周子生一听恼了起来:“救什么救,嫁进何府当了官太太,有什么不好,怎么也比嫁个没用的村汉子强,若是早知道是这么个里外不分的,当初就不该把领弟嫁他,一点儿用都没有。”
周夫人终于忍不住哭了起来:“你到底是不是人,是不是人啊,那是你亲生的闺女,你怎么舍得把她们往火坑里头推,那何之守谁不知是个色鬼,府里已有十房小妾,迎弟来弟怎么说也是周家的千金小姐,怎么能给这样的人做小。”
周子生啐了一口:“狗屁千金小姐,都是赔钱货,你还有脸哭,要不是你没用,连个儿子都生不出来,何至于我周家断了香火,我看这个家就是让你方的,你还哭,再哭老子连你一起卖了。”
周子生一番话可把领弟娘吓坏了,忙捂着嘴再不敢哭出声儿来,深知丈夫的秉性,既说了不定就有这样的想头。
正在这时婆子跑出来:“老爷夫人不好了,两位小姐上吊了。”
周子生脸色一变,抬腿就给了婆子一脚:“你们都是吃干饭的,连人都看不住。”
那婆子忙爬起来,自悔嘴快没说清楚:“奴婢就上了趟茅房的功夫儿,不想两位小姐就栓了裤腰带在房梁上,好在发现的早,已救了下来。”
周子生:“这么说人没死?”婆子忙点头。
周子生松了口气,这俩丫头自己可答应何之守了,真要是临到头死了,可没法交代。
周夫人却又哭了起来:“先头你送她们去,不过是想给你儿子捐个官儿,如今你儿子都没了,官司也了了,求不着那何之守,你就放过她们吧,好歹的配个正经人家,总比给人做小强些,她们毕竟是你的亲骨肉。”
周子生哼了一声:“儿子死了怕什么,不还有我呢吗,一样使银子,别人能捐官儿,我难道不能。
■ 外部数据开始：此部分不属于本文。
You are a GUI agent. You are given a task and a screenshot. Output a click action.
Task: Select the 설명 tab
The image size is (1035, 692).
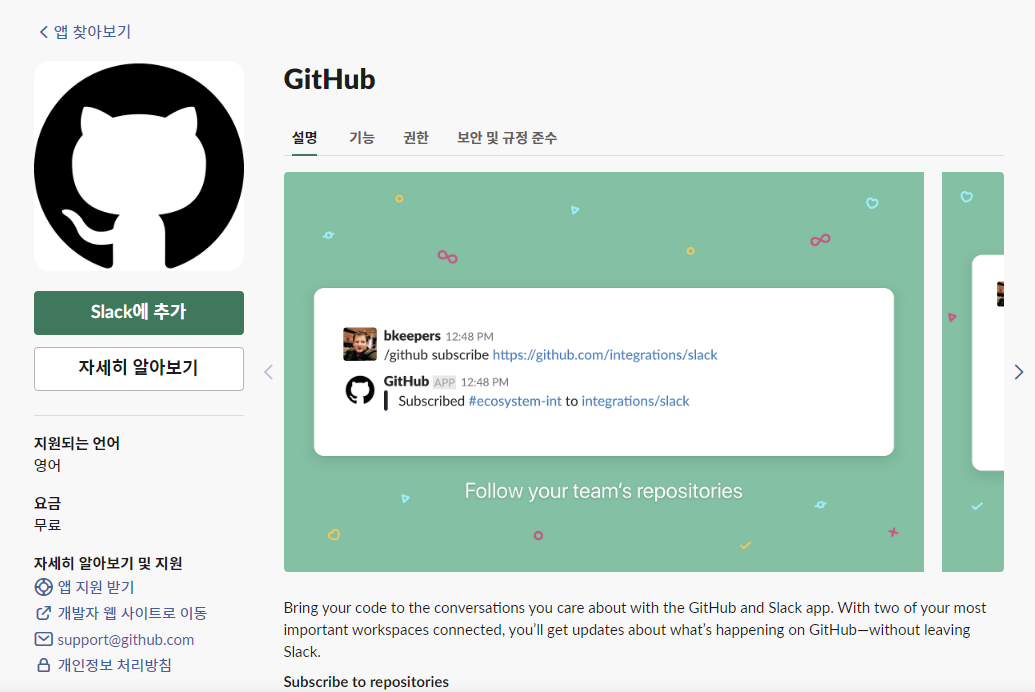click(x=304, y=137)
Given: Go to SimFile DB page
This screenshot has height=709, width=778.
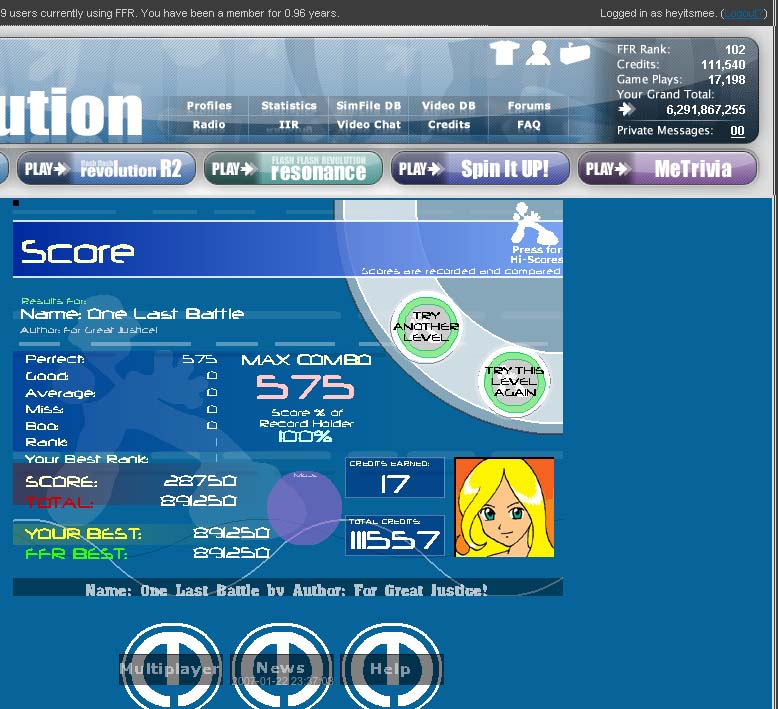Looking at the screenshot, I should [368, 106].
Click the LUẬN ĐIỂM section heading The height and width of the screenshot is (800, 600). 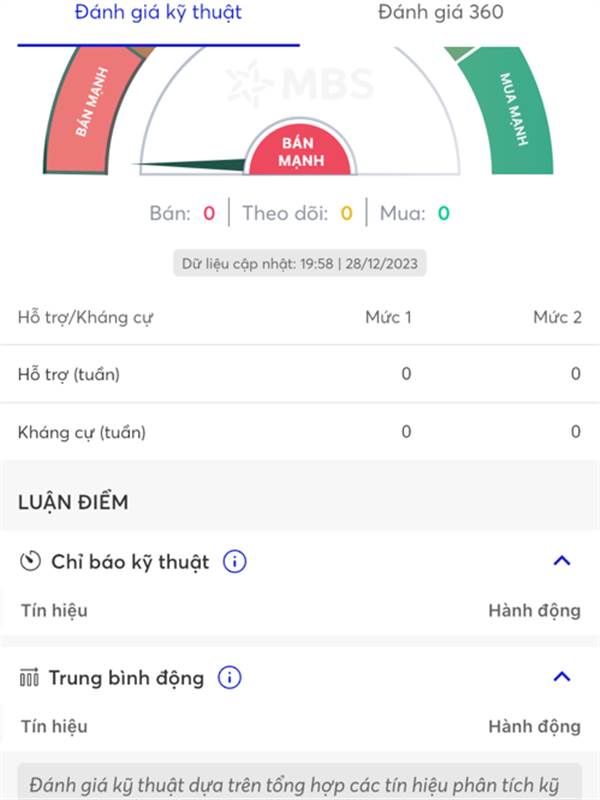point(73,502)
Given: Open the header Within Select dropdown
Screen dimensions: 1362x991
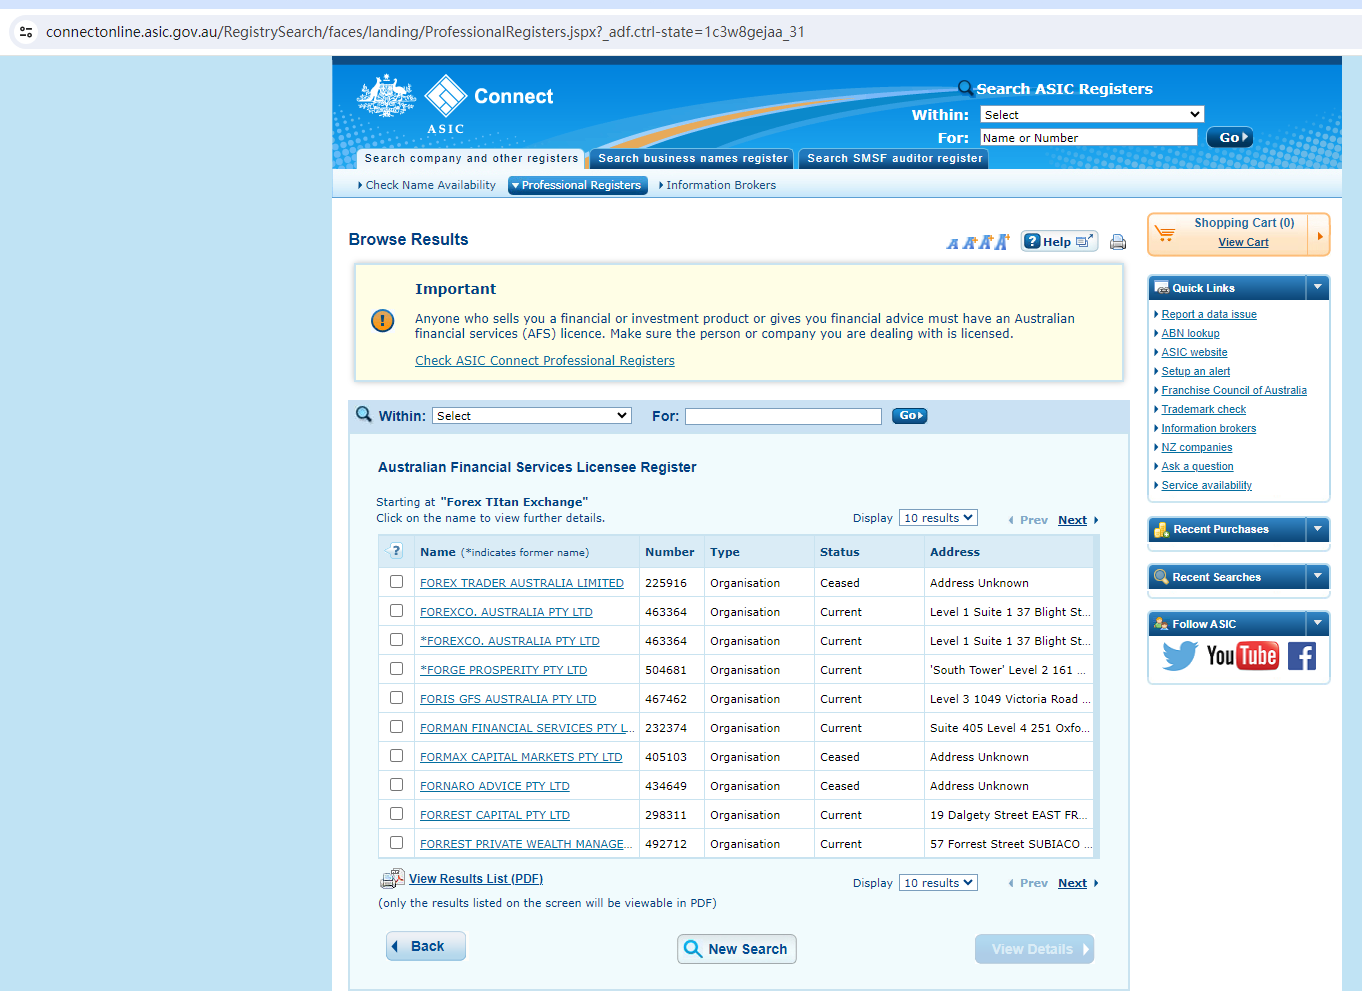Looking at the screenshot, I should point(1091,115).
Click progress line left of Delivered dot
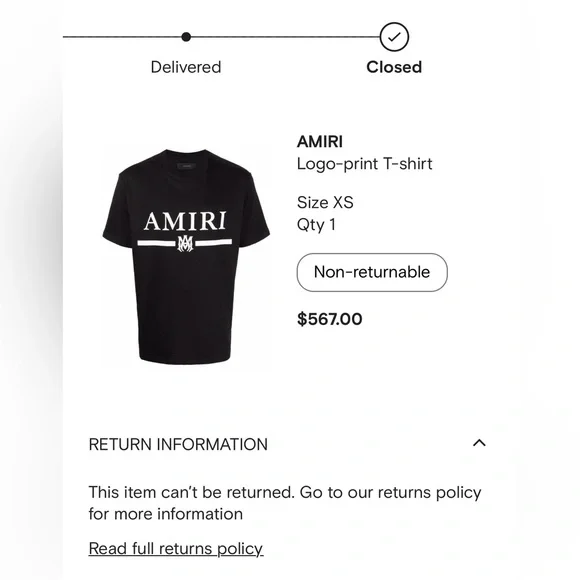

”说着脸色缓了缓,伸手去扶周夫人:“你别糊涂,我若是谋了官,你不也跟着沾光吗,将来我要是能做大了,说不得你就是诰命夫人了,有什么不好,更何况,我怎么也是她们的亲爹,还能害自己亲闺女不成,何之守说了,回头找机会把迎弟,来弟送进郡王府,你想想,若是将来郡王殿下登基当了皇上,咱家两个闺女不就成娘娘了吗,这是多大的造化,咱周家坟头都得冒青烟。”
周夫人:“你是说不是吧她们送给何之守做小?”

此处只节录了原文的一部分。